Recensioni

The President’s visit - Edizione 2017

Cyril Aris, Libano, (2017), 19’


Cyril Aris è una vecchia conoscenza di Passaggi d’Autore, presente anche lo scorso anno come produttore del cortometraggio Submarine di Mounia Akl, opera che attraverso l’eccesso scenografico e l'horror vacui raccontava lo smarrimento della società libanese in chiave amara. Quest’anno ci presenta invece un’opera decisamente più vivace e ironica.

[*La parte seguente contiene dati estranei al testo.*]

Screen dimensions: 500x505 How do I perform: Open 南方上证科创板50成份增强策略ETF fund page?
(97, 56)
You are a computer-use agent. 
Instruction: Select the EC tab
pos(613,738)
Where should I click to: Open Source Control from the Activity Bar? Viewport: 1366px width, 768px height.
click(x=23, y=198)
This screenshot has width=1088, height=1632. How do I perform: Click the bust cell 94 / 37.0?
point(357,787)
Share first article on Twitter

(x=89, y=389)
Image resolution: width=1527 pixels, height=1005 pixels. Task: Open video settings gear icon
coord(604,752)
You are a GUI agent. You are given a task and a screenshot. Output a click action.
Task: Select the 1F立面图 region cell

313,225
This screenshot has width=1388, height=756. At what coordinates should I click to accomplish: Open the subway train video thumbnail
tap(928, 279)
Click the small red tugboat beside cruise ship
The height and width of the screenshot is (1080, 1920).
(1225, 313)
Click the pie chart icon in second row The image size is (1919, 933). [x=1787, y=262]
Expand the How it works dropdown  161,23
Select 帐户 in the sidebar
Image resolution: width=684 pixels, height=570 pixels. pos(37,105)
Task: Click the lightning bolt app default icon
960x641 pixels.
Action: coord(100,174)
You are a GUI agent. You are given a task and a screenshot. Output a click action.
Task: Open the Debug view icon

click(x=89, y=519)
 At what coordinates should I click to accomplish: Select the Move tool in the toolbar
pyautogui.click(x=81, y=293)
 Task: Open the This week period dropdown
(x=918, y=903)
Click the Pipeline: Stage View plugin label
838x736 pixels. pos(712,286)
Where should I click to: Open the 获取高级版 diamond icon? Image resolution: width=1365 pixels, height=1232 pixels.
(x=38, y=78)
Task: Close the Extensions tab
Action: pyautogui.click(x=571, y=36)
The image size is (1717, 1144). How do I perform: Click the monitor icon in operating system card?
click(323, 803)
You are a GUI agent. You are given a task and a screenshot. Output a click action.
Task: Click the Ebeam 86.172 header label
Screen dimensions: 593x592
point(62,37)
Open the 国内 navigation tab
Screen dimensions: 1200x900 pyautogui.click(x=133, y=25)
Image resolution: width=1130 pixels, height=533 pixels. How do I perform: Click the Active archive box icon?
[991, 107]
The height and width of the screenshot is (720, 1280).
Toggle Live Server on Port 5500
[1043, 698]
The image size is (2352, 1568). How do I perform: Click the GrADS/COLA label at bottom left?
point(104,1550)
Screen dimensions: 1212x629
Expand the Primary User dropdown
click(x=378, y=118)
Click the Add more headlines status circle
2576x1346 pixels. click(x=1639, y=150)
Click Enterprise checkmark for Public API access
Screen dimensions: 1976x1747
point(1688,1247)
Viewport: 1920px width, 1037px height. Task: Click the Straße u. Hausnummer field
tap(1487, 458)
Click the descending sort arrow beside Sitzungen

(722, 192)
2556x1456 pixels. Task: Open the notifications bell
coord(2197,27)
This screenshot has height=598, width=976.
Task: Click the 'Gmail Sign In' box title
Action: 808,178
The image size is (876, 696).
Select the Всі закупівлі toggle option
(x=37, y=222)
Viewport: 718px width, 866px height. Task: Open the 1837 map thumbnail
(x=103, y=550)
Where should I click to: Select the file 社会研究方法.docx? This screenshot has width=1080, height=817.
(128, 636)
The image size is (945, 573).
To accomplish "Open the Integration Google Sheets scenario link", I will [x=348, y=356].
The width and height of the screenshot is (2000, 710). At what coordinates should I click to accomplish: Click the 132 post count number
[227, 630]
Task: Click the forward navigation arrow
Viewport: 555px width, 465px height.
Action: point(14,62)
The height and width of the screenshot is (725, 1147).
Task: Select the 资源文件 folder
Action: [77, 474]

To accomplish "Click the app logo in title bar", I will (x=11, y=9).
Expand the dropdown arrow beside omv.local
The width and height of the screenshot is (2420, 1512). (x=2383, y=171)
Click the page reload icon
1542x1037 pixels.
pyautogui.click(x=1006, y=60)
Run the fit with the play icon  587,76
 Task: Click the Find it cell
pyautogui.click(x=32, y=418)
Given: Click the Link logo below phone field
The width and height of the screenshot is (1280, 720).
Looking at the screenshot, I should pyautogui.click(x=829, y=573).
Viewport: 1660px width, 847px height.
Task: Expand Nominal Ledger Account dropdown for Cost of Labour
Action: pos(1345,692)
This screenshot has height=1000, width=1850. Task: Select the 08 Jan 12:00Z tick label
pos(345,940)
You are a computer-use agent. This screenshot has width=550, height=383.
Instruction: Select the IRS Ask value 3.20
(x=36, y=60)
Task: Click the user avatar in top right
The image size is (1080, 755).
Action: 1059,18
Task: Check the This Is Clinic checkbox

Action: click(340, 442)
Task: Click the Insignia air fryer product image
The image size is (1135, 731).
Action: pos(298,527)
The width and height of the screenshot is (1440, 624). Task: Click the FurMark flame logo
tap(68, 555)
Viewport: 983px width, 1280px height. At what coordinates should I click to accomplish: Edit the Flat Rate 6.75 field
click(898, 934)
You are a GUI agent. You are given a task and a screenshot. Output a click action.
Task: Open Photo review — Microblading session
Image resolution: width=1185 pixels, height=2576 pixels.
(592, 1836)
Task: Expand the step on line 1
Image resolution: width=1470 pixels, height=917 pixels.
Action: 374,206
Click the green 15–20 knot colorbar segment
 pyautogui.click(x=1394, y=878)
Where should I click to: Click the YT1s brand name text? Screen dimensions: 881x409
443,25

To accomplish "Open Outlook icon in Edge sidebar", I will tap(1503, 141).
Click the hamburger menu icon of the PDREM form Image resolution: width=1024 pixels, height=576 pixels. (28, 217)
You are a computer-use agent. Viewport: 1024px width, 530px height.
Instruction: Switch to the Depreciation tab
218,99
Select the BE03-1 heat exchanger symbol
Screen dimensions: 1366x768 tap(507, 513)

Un artigiano del sapone di carattere mite e remissivo, riceve una chiamata dallo staff del Presidente. Gli viene intimato di preparare un grosso quantitativo di sapone per la “pulizia” che il loro leader dovrà operare nella società. Questo evento scatenerà nel paesino febbricitanti preparativi e le proverbiali gelosie tipiche delle comunità ristrette.

Di particolare interesse socio-culturale, il film mette in evidenzale contraddizioni della società libanese che vede nella figura del leader politico un elemento da adorare, rispettare, festeggiare ed imitare al grido “Vogliamo il sapone che compra il Presidente”.

Il cortometraggio sfrutta un ottimo Mc Guffin per portare alla luce la tematica per cui le persone sono disposte ad appigliarsi a qualsiasi cosa pur di prevalere sugli altri e mostrarsi al meglio davanti alle autorità. Questo punto è infatti una delle più grandi contraddizioni di una società che accetta passivamente il degrado quotidiano, ma che sembra vivere fremiti di moralismo all’imminente prospettiva di un evento ufficiale. La società del paesino è un perfetto spaccato di quella più ampia libanese, dove l’apparire diventa una mossa efficace per vincere nel gioco della prevalenza degli ego. Naturalmente, la metafora può essere estesa alla società umana in generale, di ogni latitudine e longitudine. 

La comunità allo stesso tempo unita e divisa nella competizione inevitabilmente arriverà ad uno scontro, riportando a galla i propri difetti.

La critica socio-politica è palese nella rappresentazione di una comunità dipinta come un gregge di pecore che in adorazione seguono, senza forse capirne realmente il significato, le figure autoritarie.

Bene interpretata dagli attori principali (Mounia Akl, Nicolas Daniel), The President’s visit mostra nell’organizzazione delle scenografie e della gestione dello spazio delle inquadrature una cura dei dettagli che non sfugge all’osservatore più attento. La fotografia, pulita e caratterizzata da colori caldi e vivaci, completa il quadro di un buon prodotto, la cui unica piccola pecca è di durare qualche minuto di troppo nella seconda parte, rallentando quindi la narrazione.